Antiques Roadshow: Roberts’ StylePublished 5:52am Tuesday, August 13, 2013
One of my favorite television shows (there are few!) is Antiques Roadshow. It is a Public Television offering produced by WGBH, Boston, Massachusetts.
You probably have seen it, but if you haven’t, it has a simple concept. The show chooses a city and requests all the locals to bring in interesting items from their homes, especially those items that have been handed down or bought in some estate or yard sale.
Although the items are probably not very valuable, there is the thought in the back of some mind that perhaps I have bought a very valuable piece of “something” for nothing. Maybe this interesting ceramic vase that was bought for a dollar is really an artifact from the Ming Dynasty in China and is worth millions.
Or this old chifforobe that was handed down from Aunt Lulu, the one that the mirror is catty-cornered and hanging on by an old rusty tack, is actually a James Gillingham piece made in Philadelphia in 1768. If it were not for the danged mirror hanging on by a thread, it would be worth $18,000 and your ship would have just come in!
I don’t think I was raised in a home that placed value on Chippendales and Tiffanies, but I would like Antiques Roadshow to drop by the old home-place and talk to momma.
“Here is a very interesting piece,” the host says looking on top of the stove. “What is it and how long have you had it?” he asks momma.
“Oh, that ole thing? That’s our griddle,” momma says. “I really don’t remember where it came from.
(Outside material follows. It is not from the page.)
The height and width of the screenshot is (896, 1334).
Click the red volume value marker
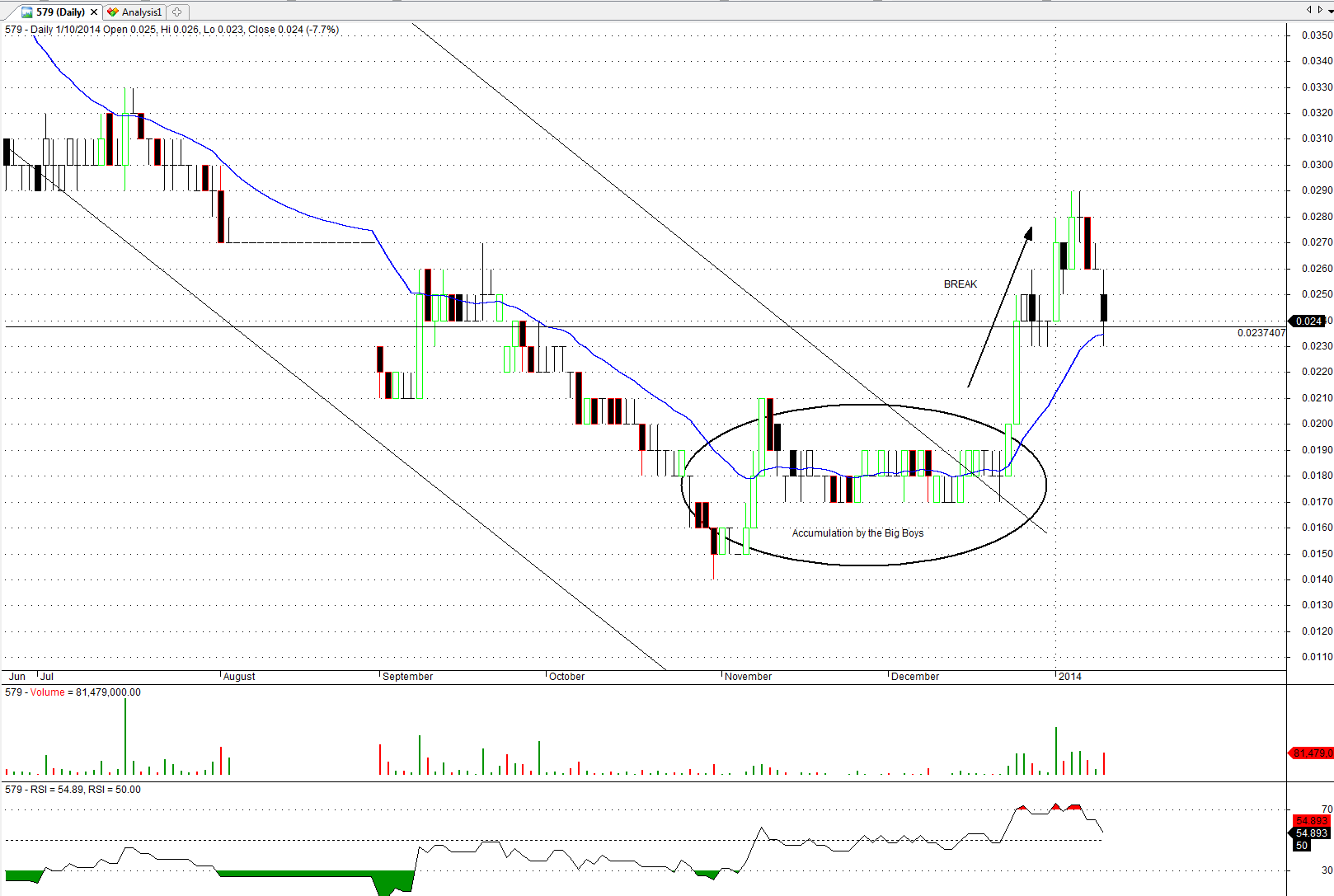[1311, 753]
It might have been a wedding gift from over 65 years ago and might have come from Sears.”
The Antiques Roadshow man picks the griddle up and begins to examine it.
“It’s hard to say who made it. The label seems to have been damaged in the use. And the original surface, which would have been before the advent of Teflon is quite worn. It also seems to be crooked and bent. Do you know how much it might have cost?”
Momma answered, “Well, if we bought it, it wouldn’t have cost too much. We didn’t have all that much money and, if it was given as a wedding gift, the same answer would apply. It probably cost a dollar or two.”
The man continued, “You don’t see these anymore. The last one I saw was in an antique store in Seattle and it was selling for $350.00. Of course the value of your griddle has been lost because of the way you have overused it and not taken care with it.”
Momma didn’t agree.
“Young man, let me tell you about its real value. There have been untold pieces of toast-on-top-of-the-stove made on that griddle. I can’t tell you the number of smashed grilled cheese sandwiches I have made for my family. I won’t even count the hoecakes of cornbread. It’s pretty valuable to me.”
The Antiques Roadshow man had one final question. “If you were offered $350.00 for it today, would you take it?”
Momma said, “If I was offered $350,000 for it today, I wouldn’t take it. Some things are worth more than money.”